◆ What you will do ◆
• 1. Output the passage of the forum thread on wartime aircraft that begins at the words "The Battle of" and stops after the words "Dyslexia lures KO !".
• 2. Go on with the forum thread on wartime aircraft, picking up right after its last post.

◆ Source document ◆
·····

The rocket and buzz bomb projects were in Albert Speer's management 'portfolio' . The Me 262 was NOT. It was in Milsch's domain.

Speer like the 'V Weapon' program because it was POLITICAL - with mystic appeal to the German population - and very suited to domestic propaganda. (Source: Adam Tooze, Wages of Destruction)

Doesn't THAT tell you something about Nazis priorities? 

MM


----------



## Airframes (Dec 24, 2010)

Good info on the Blenheim raid Chris. But one thing - 56 Squadron was a fighter squadron in Fighter Command, equipped with Hurricanes at the time.


----------



## Njaco (Dec 24, 2010)

Well, well, some sources!! Thanks Terry!


----------



## Njaco (Dec 24, 2010)

Dyslexic I am!!!! Found it. Supposed to be RAF No. 59 Squadron.

The Battle of Britain - 1940 / August 1st - August 10th 1940


----------



## Airframes (Dec 24, 2010)

Ah, that makes more sense! 59 Sqn were an Army Co-operation unit (not Coastal Command), mainly involved in reconnaissance, but from July to October 1940 were tasked with bombing operations on Channel ports etc.
Dyslexia lures KO !


----------



## riacrato (Dec 25, 2010)

·····

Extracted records
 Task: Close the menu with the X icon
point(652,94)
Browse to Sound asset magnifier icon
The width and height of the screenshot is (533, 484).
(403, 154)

·····

◆ Final answers ◆
• 1.
The Battle of Britain - 1940 / August 1st - August 10th 1940


----------



## Airframes (Dec 24, 2010)

Ah, that makes more sense! 59 Sqn were an Army Co-operation unit (not Coastal Command), mainly involved in reconnaissance, but from July to October 1940 were tasked with bombing operations on Channel ports etc.
Dyslexia lures KO !

• 2.
parsifal said:


> Read the post....its got nothing to do with similar technologies. its about wasted resources on pointless and useless research projects, at least in terms of delivering any tangible benefits to the germans for the foreseeable future. In 1944, for example, the germans spent RM 12,000,000,000 on R&D for the Luftwafdrfe alone, and more than half of this was spent on the experiment5al rocket and jet programs.
> 
> Put all the spin on this issue that you like, it cannot, and does not alter the basic truth....the germans managed their available resources very poorly, and at the forefront of that profligate waste are projects like the terror weapons.


And you just link the Fi 103 to a huge figure without having any clue whatsoever how much the program in question actually costs. You just automatically assume it must've been a huge waste because after all it's German. Yeah, some researcher you are. The means employed for countering Fi 103 attacks very likely exceed the costs for that program itself.


----------



## parsifal (Dec 25, 2010)

riacrato said:


> And you just link the Fi 103 to a huge figure without having any clue whatsoever how much the program in question actually costs. You just automatically assume it must've been a huge waste because after all it's German. Yeah, some researcher you are. The means employed for countering Fi 103 attacks very likely exceed the costs for that program itself.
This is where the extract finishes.